Por Luciano Martins Costa, no Observatório da Imprensa:

A leitura crítica dos jornais brasileiros pode produzir momentos interessantes, não propriamente pelo que dizem, mas principalmente pelo que tentam esconder. O hábito de analisar criticamente o conteúdo da mídia tradicional produz calos no cérebro, e eventualmente o observador passa a enxergar não mais a notícia, mas a não-notícia, ou seja, aquilo que o noticiário dissimula ou omite.

Trata-se de um exercício divertido, como se o leitor estivesse desfazendo um jogo de palavras cruzadas já preenchido. É mais ou menos como adivinhar, a partir das palavras que se interconectam num texto, o sentido que o autor pretendeu dar à sua construção. No entanto, embora o esquema seja interessante, a prática desse jogo de “interpretação reversa” não chega a ser instigante, porque a qualidade dos textos é geralmente muito pobre, e as intenções dos autores e editores se tornam muito explícitas. Mas não deixa de ser boa diversão, o que, afinal, ajuda a cumprir o novo papel da imprensa, o de entretenimento.

Há um bom número de exemplos nas edições dos jornais de quinta-feira (19/2), entre eles o esforço em manter a atenção do leitor com foco na lenta recuperação do reservatório da Cantareira, ao mesmo tempo em que apela ao bom senso para que as pessoas continuem a economizar a água.

No Jornal Nacional da TV Globo, a cada nota sobre o volume de chuvas em São Paulo segue-se a imagem da apresentadora, com expressão de madre superiora, lembrando que não basta a ajuda de São Pedro: é preciso seguir contando as gotas no chuveiro.

No Globo, chega a ser patético o esforço dos editores em celebrar a vitória da escola de samba Beija-Flor e ao mesmo tempo denunciar as relações de seu presidente, o bicheiro Anísio Abrahão David, com o ditador da Guiné Equatorial, que financiou o desfile carnavalesco.

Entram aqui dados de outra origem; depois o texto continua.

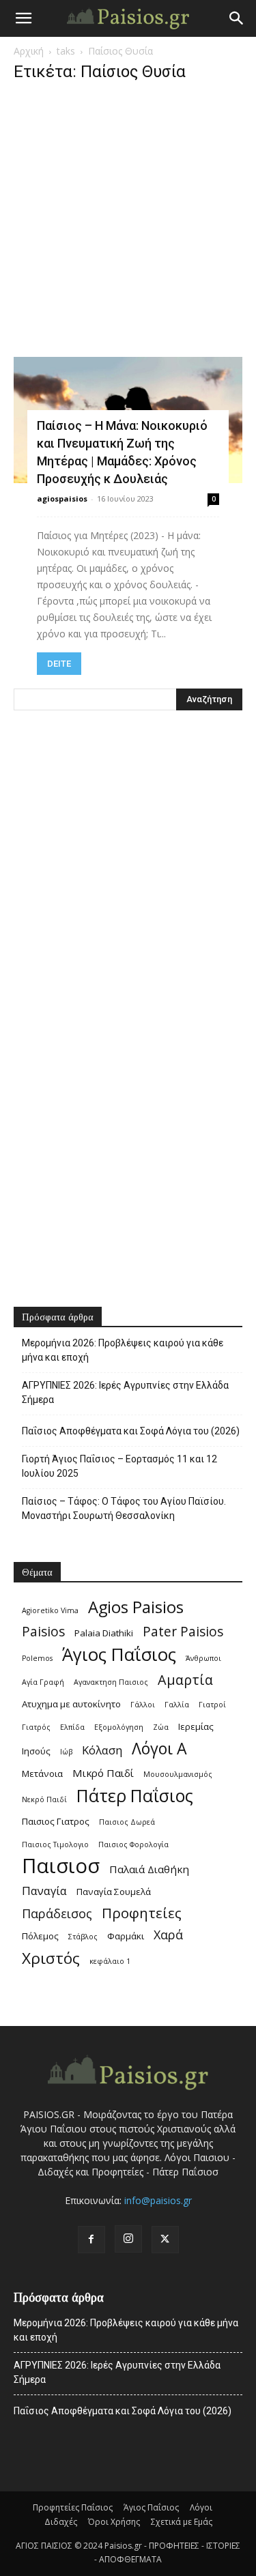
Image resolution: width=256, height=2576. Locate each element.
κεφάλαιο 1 (109, 1961)
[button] (23, 18)
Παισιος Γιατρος (55, 1821)
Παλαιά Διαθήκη (149, 1869)
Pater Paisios (183, 1632)
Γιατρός (36, 1727)
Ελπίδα (72, 1727)
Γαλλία (177, 1704)
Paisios (43, 1632)
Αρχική (29, 50)
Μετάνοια (42, 1773)
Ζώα (161, 1727)
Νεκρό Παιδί (44, 1799)
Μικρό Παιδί (103, 1773)
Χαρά (168, 1935)
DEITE (59, 664)
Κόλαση (102, 1750)
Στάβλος (83, 1936)
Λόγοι (201, 2507)
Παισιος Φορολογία (133, 1844)
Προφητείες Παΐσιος (73, 2507)
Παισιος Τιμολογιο (55, 1844)
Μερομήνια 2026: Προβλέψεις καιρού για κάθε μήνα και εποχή (122, 1350)
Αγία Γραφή (43, 1682)
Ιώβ (66, 1751)
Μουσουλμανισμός (177, 1774)
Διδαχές (60, 2522)
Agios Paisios (136, 1607)
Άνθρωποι (203, 1658)
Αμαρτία (185, 1680)
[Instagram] (128, 2239)
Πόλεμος (40, 1936)
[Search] (237, 18)
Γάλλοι (142, 1704)
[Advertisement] (128, 223)
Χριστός (51, 1958)
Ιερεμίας (196, 1726)
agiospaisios (62, 498)
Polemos (37, 1658)
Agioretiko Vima (50, 1610)
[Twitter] (165, 2239)
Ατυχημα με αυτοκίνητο (71, 1704)
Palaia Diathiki (103, 1633)
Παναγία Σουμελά (113, 1891)
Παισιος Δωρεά (127, 1822)
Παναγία (44, 1890)
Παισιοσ (61, 1866)
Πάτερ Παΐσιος (134, 1796)
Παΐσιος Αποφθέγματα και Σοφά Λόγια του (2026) (131, 1431)
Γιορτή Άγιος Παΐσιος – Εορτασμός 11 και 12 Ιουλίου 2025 (119, 1466)
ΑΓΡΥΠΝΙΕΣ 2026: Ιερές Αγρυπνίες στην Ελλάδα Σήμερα (125, 1392)
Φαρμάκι (125, 1936)
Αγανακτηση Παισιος (111, 1682)
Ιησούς (36, 1751)
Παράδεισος (57, 1914)
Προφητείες (142, 1913)
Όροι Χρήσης (114, 2522)
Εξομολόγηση (118, 1727)
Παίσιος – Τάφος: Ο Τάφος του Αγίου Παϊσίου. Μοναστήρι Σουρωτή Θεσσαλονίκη (124, 1508)
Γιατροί (212, 1704)
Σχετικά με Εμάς (181, 2522)
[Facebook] (91, 2239)
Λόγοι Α (159, 1748)
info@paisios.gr (158, 2200)
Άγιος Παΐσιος (119, 1654)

Na Folha de S. Paulo, que produz três páginas especiais para festejar seus 94 anos, esse aspecto ambíguo da imprensa ganha ares oficiais: para mostrar que “o pluralismo é um dos pilares editoriais da Folha”, como diz o enunciado do material comemorativo, o jornal apresenta oito artigos sobre temas da atualidade. Assim, o leitor pode apreciar duas opiniões diferentes sobre as seguintes questões: “A presidente Dilma deve sofrer ação de impeachment em decorrência do escândalo da Petrobras?”; “O governador Alckmin é culpado pela crise hídrica em São Paulo?”; “Diante dos sinais de recessão, o BC deveria parar de subir os juros?”, e “As redes sociais tornam as pessoas mais egoístas?”

Por que a árvore caiu?

Decompondo a edição da Folha, pode-se afirmar que nenhuma das quatro questões admite apenas duas respostas, “sim” ou “não”, como propõe o jornal. Mas o mais interessante é que a Folha apresenta afirmações como se fossem perguntas. Por exemplo, se misturarmos as palavras, um dos enunciados seria: “O governador Alckmin deve sofrer ação de impeachment por ter adiado decisões sobre a crise hídrica por razões eleitorais?”; outro enunciado poderia ser: “A presidente Dilma é culpada pelo escândalo da Petrobras?”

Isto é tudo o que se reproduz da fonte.